Bild: Diesmal darf er: Ex-Kanzlerkandidatin Baerbock mit ihrem designierten Nac…
Bei den Grünen läuft bekanntlich nicht immer alles rund, aber das haben sie
mal gut hinbekommen: Annalena Baerbock ist am Mittwochabend auf die
elegantest denkbare Art [1][aus dem Rennen um die Kanzlerkandidatur
ausgestiegen]. Sollten sowohl sie als auch Robert Habeck den Job wollen, so
hatte es der Parteivorstand schon vor zwei Jahren festgelegt, dann würden
die Mitglieder per Urabstimmung entscheiden. Das aber hätte bedeutet, dass
sich die zwei wichtigsten Kabinettsmitglieder im Herbst einen
parteiinternen Wahlkampf lieferten, statt sich aufs Regieren zu
konzentrieren.
Eine Lose-Lose-Situation. Keiner der beiden hätte dabei geglänzt; Baerbock
vermutlich noch weniger als Habeck. Sie hatte ihre Chance bei der letzten
Bundestagswahl. In Beliebtheitsrankings konnte sie seitdem nicht
entscheidend an ihm vorbeiziehen. Die besseren Argumente sprachen für den
Vizekanzler, und das hat die Außenministerin zum richtigen Zeitpunkt
eingesehen.
Indem sie das Kandidatenrennen verlässt, noch bevor es in der öffentlichen
Wahrnehmung alles dominiert, wahrt sie ihr Gesicht. Und durch die Umstände
ihrer Verzichtserklärung – während einer Auslandsreise, auf CNN und mit der
gewohnt pathetischen Begründung, als Chefdiplomatin in Krisenzeiten keine
Zeit für solche Kinkerlitzchen zu haben – steht sie erst recht nicht als
Verliererin da. Einziger Schönheitsfehler: Mit ihrer Argumentation lässt
sie Robert Habeck mal wieder ein bisschen blöd aussehen. Für den
Wirtschaftsminister sind es schließlich auch Krisenzeiten, als Kandidat
wird er sich im Wahlkampf trotzdem nicht „voll und ganz seinem Amt widmen“
können.
Aber er wird's verkraften. Habeck darf jetzt machen, worauf er so lange
gewartet hat. Vor der letzten Bundestagswahl hatte er Baerbock zwar mehr
oder weniger freiwillig den Vortritt gelassen, band danach aber dem ganzen
Land auf die Nase, wie schwer ihm das gefallen war. Geschrumpft ist seine
Sehnsucht nach der Kandidatur seitdem nicht. Jetzt hat er sie endlich.
## Schrödingers Kandidat
Mehr oder weniger zumindest. Für den Moment ist er so etwas wie
Schrödingers Kandidat: Alle wissen, dass er es macht. Offiziell ausgerufen
hat ihn die Partei aber noch nicht. Clever wäre es, wenn es dabei noch ein
Weilchen bleibt; wenn Partei und Vizekanzler weiterhin alle Nachfragen cool
abblitzen lassen („Damit beschäftigen wir uns aktuell nicht“).

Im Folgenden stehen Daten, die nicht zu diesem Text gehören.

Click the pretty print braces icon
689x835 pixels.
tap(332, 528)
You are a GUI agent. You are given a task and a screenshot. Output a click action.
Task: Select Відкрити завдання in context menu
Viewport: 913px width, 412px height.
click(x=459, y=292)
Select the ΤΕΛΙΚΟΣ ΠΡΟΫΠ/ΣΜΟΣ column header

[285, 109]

Ein passender Zeitpunkt für den Vollzug wäre der Herbst. Auf dem Parteitag
im November ließe sich die Nominierung hübsch inszenieren. Bis dahin
könnten die Grünen noch ein wenig auf die Umfragewerte starren und abwägen,
ob es wirklich eine Kanzlerkandidatur sein soll oder ob eine schlichte
Spitzenkandidatur nicht doch einen seriöseren Eindruck hinterließe.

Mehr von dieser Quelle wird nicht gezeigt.